▸ 作成する内容: 課題文の「番組の中では、骨形成不全症を」から「りかたと無縁ではありません。」までを、「健常者」を「障害のない人」に置き換えて書き写しなさい。

▸ 課題文:

——————

番組の中では、骨形成不全症を患い2014年に亡くなったオーストラリアのコメディアン兼ジャーナリスト、ステラ・ヤングさんのTEDでのスピーチ「障害者は『感動ポルノ』として健常者に消費される」も紹介されました。ステラさんは「私はあなた方を感動させるためにここにいるのではない。見知らぬ人から“あなたは勇敢だ”とか“元気をもらった”と言われるけれど、これらは人をモノ扱いしている行為。健常者が良い気分になれるよう、障害者をネガティブな存在としてモノ扱いしている」と述べ、「乗り越えるべき障害は、体や病気にではなく、社会にこそ存在する」と断言しました。
障害者を軽視する思想はどこから生まれた
7月26日未明に起きた相模原の障害者施設殺傷事件は、日本中を震撼させました。植松聖容疑者は重度知的障害者だけの殺害を目的に「津久井やまゆり園」に押し入り19人を殺害、26人に重軽傷を負わせました。同容疑者の「障害者は周りの人を不幸にする。障害者は生きている意味がない」との主張は、実は今の社会に生きる私たちの価値観やありかたと無縁ではありません。

——————

▸ 抽出データ:
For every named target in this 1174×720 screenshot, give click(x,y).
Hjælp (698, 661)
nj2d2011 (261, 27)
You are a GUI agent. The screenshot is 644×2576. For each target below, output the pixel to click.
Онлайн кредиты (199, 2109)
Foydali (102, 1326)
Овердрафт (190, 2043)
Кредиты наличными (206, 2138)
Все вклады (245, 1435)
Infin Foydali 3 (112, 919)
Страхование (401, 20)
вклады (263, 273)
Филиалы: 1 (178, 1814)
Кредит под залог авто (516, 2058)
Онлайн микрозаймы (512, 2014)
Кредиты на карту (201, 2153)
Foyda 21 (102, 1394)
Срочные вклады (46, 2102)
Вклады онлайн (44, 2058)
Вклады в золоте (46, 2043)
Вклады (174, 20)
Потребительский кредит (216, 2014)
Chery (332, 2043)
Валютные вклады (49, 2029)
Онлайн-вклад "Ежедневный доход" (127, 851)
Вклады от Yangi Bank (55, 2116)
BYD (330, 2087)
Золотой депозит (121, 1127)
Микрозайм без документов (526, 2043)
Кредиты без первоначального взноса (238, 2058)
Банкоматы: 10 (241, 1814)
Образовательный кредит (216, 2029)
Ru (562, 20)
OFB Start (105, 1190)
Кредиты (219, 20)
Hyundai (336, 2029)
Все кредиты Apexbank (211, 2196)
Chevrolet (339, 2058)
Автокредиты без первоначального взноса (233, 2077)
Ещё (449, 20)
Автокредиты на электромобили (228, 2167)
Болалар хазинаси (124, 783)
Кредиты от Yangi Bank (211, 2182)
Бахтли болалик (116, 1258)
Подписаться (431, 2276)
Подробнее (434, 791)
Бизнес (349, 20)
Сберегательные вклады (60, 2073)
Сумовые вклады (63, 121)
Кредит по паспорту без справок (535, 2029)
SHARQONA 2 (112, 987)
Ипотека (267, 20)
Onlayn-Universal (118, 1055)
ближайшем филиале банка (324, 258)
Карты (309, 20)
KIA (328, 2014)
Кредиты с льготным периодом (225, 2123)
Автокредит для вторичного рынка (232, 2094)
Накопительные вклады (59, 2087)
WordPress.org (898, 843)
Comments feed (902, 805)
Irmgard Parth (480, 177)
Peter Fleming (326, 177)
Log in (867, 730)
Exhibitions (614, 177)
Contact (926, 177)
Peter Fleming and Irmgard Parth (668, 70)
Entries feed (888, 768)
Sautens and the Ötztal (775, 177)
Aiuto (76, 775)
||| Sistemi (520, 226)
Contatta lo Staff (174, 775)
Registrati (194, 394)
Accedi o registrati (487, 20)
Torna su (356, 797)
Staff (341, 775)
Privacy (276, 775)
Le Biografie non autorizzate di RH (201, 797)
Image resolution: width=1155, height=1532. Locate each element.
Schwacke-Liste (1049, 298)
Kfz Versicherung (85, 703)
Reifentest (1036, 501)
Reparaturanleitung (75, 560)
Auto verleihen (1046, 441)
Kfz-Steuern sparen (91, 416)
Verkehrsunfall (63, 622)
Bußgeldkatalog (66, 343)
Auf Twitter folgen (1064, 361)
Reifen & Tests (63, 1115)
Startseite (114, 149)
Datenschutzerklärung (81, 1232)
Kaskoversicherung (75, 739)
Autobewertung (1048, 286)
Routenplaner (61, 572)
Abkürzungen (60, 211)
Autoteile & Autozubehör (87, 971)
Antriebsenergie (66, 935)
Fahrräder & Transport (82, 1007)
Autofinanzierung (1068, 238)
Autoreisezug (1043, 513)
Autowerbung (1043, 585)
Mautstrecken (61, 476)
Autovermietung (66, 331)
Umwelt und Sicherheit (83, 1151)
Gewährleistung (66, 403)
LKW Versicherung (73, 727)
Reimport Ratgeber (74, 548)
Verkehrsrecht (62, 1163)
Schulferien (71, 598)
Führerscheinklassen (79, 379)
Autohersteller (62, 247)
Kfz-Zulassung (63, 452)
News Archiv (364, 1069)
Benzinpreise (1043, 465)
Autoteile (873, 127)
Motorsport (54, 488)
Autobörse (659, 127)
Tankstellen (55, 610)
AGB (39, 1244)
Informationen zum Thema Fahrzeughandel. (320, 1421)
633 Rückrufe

——————

▸ 解答欄:
番組の中では、骨形成不全症を患い2014年に亡くなったオーストラリアのコメディアン兼ジャーナリスト、ステラ・ヤングさんのTEDでのスピーチ「障害者は『感動ポルノ』として障害のない人に消費される」も紹介されました。ステラさんは「私はあなた方を感動させるためにここにいるのではない。見知らぬ人から“あなたは勇敢だ”とか“元気をもらった”と言われるけれど、これらは人をモノ扱いしている行為。障害のない人が良い気分になれるよう、障害者をネガティブな存在としてモノ扱いしている」と述べ、「乗り越えるべき障害は、体や病気にではなく、社会にこそ存在する」と断言しました。
障害者を軽視する思想はどこから生まれた
7月26日未明に起きた相模原の障害者施設殺傷事件は、日本中を震撼させました。植松聖容疑者は重度知的障害者だけの殺害を目的に「津久井やまゆり園」に押し入り19人を殺害、26人に重軽傷を負わせました。同容疑者の「障害者は周りの人を不幸にする。障害者は生きている意味がない」との主張は、実は今の社会に生きる私たちの価値観やありかたと無縁ではありません。